Captive insurance arrangements continue to be popular planning tools in the practitioner’s arsenal when
confronted with the increasingly “hard” insurance markets accompanying the terrorist attacks on the
United States on September 11, 2001, coupled with the collateral effects of global recession and abysmal
investment returns, once the anchor of public insurance company earnings and reserves.
Increasingly in the U.S., the captive concept is moving onshore to friendly and progressive jurisdictions,
which include Vermont and South Carolina, as regulation decreases and insurance infrastructures
become progressive.
Prolific use of the domestic company election for offshore captives indicates that the primary reason for
selecting an offshore jurisdiction in the past amounted to the lack of regulation and innovation issues
provided in offshore environments. This may become a relic of the past as onshore jurisdictions rise to
the challenge of the offshore competition of Bermuda and Cayman, in which CB&H works as well.

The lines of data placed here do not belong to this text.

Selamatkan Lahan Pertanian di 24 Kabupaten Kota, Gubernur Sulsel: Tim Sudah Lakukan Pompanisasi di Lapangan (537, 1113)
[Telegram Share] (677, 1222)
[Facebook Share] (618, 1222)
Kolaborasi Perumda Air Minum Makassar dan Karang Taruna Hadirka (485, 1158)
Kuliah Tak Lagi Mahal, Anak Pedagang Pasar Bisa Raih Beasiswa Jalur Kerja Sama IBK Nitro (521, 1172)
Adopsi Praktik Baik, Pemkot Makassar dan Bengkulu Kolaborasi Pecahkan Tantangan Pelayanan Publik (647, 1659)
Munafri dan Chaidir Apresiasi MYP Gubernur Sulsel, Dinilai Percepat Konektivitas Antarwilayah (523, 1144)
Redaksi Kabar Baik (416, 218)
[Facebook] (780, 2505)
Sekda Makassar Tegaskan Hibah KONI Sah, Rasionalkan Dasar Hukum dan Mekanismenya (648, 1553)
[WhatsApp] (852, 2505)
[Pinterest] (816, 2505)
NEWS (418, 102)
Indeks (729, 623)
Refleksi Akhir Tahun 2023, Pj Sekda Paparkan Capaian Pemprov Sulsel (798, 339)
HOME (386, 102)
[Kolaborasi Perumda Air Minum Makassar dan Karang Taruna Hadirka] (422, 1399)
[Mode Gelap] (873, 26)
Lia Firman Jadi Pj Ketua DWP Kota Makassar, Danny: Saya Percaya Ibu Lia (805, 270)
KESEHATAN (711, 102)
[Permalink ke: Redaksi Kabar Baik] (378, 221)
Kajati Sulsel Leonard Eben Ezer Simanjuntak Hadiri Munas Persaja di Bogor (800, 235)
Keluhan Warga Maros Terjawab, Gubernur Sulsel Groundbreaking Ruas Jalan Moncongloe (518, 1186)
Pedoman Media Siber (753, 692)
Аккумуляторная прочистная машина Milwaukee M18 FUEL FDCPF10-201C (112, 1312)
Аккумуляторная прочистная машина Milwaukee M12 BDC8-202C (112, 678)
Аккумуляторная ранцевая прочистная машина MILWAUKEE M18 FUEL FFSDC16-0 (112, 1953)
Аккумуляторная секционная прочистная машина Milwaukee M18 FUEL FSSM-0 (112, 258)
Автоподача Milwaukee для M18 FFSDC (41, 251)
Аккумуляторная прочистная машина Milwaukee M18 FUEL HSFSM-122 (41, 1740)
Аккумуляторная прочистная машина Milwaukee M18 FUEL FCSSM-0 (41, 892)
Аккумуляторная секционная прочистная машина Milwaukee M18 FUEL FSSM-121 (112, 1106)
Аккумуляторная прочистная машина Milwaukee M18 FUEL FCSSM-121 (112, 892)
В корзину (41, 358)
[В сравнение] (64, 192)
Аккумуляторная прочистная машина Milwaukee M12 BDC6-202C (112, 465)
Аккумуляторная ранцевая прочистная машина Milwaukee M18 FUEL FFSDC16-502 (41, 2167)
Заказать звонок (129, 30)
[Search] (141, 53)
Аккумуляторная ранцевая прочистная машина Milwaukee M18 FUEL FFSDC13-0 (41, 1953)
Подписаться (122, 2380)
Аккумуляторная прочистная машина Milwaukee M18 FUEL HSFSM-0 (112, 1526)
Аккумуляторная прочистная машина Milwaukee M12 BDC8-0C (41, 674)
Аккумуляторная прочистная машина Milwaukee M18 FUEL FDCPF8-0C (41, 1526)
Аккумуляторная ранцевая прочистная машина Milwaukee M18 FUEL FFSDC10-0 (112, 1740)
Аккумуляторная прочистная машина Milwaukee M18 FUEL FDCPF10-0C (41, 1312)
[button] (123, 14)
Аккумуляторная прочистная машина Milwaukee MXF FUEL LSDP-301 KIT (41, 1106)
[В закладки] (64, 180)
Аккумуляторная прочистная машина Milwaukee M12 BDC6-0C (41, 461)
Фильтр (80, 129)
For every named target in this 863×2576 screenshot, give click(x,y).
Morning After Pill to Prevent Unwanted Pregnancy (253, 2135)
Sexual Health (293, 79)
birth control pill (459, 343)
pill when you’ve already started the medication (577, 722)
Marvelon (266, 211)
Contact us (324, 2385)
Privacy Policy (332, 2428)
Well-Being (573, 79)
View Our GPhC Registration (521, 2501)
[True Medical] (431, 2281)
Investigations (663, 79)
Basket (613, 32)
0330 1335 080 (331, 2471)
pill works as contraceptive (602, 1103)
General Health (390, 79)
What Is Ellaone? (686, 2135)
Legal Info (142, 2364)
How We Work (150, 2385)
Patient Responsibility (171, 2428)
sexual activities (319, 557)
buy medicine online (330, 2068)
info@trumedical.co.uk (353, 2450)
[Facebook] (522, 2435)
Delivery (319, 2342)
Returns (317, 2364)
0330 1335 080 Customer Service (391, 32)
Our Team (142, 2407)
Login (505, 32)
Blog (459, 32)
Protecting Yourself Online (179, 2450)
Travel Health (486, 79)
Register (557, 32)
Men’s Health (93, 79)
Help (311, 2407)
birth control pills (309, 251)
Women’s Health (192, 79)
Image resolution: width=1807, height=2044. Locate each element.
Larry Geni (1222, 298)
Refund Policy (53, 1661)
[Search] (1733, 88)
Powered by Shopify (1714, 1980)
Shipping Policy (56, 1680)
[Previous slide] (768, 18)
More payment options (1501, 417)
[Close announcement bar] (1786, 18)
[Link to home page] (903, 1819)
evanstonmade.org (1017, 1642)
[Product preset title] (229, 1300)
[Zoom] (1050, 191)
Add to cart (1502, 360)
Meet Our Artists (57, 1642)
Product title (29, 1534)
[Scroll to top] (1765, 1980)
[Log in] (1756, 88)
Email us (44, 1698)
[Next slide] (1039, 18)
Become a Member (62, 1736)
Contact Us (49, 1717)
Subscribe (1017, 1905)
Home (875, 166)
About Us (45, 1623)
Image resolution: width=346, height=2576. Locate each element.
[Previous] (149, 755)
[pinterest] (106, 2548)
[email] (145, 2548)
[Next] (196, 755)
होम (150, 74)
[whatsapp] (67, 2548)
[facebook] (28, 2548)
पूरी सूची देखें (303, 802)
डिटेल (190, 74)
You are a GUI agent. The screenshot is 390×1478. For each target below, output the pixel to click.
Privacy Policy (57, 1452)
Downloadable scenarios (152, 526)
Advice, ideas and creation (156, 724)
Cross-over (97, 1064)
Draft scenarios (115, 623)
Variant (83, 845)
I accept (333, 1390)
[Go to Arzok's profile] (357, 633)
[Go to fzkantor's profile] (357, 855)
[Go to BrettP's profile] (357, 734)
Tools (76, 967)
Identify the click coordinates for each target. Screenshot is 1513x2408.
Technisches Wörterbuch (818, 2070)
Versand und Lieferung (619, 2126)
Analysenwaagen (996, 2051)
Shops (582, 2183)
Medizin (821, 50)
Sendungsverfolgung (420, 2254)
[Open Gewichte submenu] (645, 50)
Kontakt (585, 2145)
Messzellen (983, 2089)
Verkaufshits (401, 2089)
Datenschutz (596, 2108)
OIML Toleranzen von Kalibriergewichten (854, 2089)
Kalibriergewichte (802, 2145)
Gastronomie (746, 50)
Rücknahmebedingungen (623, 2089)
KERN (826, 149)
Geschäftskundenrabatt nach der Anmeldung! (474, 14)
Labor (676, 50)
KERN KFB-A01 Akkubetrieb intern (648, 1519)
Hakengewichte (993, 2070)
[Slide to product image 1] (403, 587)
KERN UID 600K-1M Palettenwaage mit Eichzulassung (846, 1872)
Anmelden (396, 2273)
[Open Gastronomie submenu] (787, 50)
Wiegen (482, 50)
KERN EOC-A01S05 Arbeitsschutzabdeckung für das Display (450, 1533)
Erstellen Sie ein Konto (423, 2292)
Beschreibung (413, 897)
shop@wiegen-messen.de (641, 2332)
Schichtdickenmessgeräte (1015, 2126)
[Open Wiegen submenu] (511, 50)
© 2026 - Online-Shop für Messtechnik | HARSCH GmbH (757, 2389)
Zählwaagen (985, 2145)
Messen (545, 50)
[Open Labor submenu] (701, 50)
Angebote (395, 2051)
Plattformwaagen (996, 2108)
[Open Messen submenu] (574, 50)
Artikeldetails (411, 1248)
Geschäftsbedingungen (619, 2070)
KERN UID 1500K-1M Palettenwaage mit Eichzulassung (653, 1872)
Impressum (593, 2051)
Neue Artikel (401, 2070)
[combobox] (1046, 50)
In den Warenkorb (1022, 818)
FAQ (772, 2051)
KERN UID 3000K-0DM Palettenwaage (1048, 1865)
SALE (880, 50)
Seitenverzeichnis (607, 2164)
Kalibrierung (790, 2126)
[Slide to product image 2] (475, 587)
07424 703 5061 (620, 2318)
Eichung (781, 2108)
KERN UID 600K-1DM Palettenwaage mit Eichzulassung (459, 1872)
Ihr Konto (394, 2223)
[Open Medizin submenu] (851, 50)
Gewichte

Employee benefits are emerging as what may be a staple in the captive portfolio of insured risks
prospectively. This is due in large part to the US Department of Labor implementing in late 2003 its
“expedited process” system of fast track approval. This fast track is available to captives insuring such
employee benefits as group long-term disability and life insurance for employees of middle market and
larger sized companies.
This insuring of employee risks provides captives with an essential ingredient in the captive arsenal of
employee benefits counting as the insuring of “unrelated” risks because such employees are deemed
unrelated parties for risk shifting purposes.